Given instruction >> Tally the lines in the entries below that contain the word "should" and reply with that number alone.

— BEGIN —

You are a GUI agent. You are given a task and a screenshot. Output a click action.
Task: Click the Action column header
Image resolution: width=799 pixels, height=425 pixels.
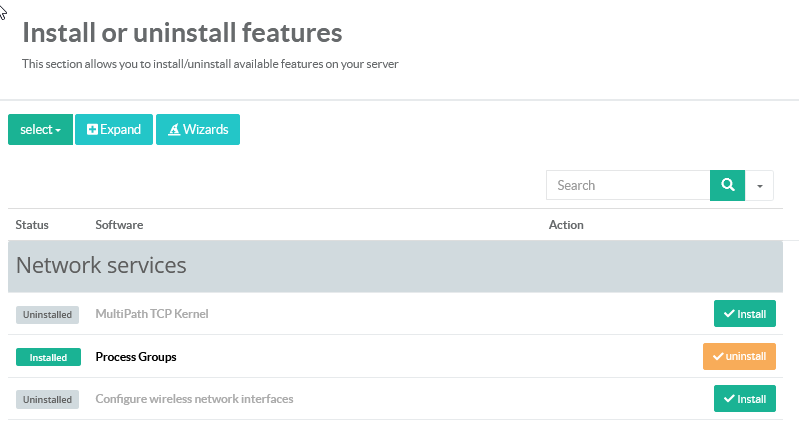coord(566,225)
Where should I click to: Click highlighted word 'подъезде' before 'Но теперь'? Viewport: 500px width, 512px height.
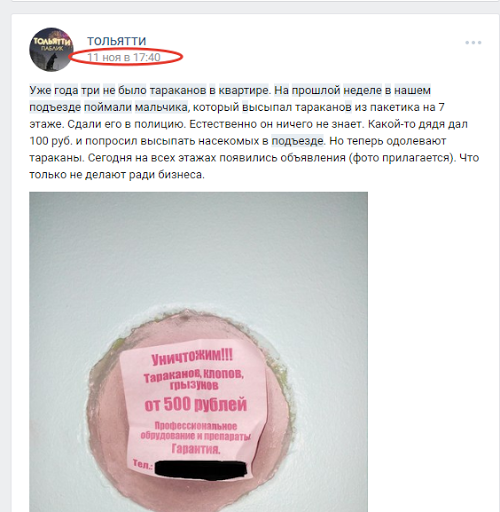[x=297, y=141]
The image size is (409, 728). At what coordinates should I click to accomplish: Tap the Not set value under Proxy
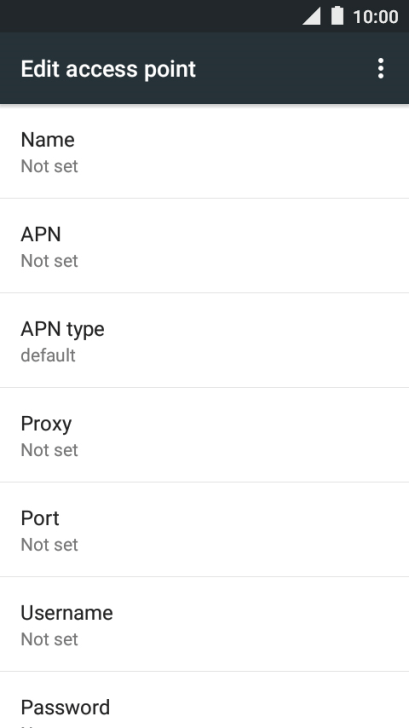49,450
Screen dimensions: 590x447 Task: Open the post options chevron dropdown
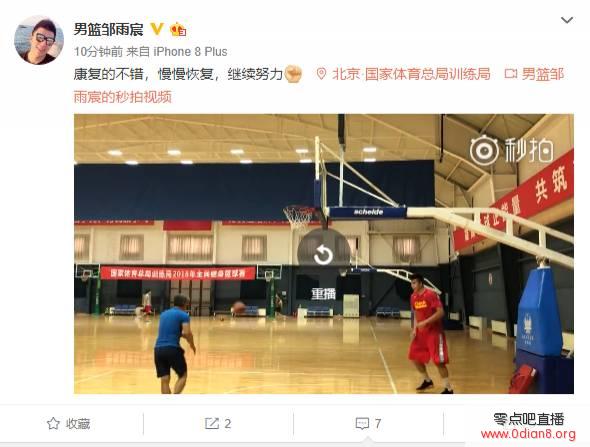(x=567, y=20)
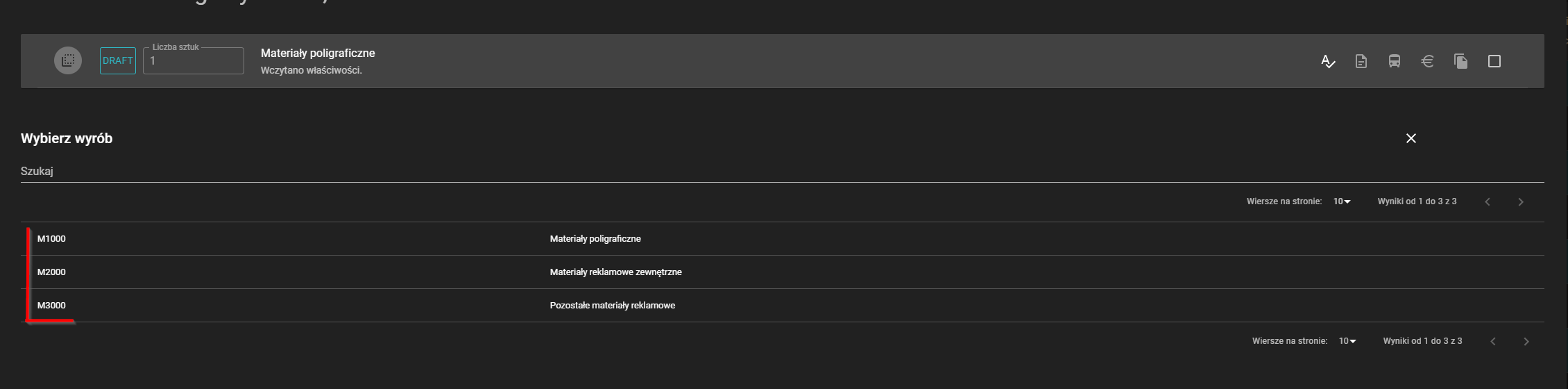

— END —

Response below >> 2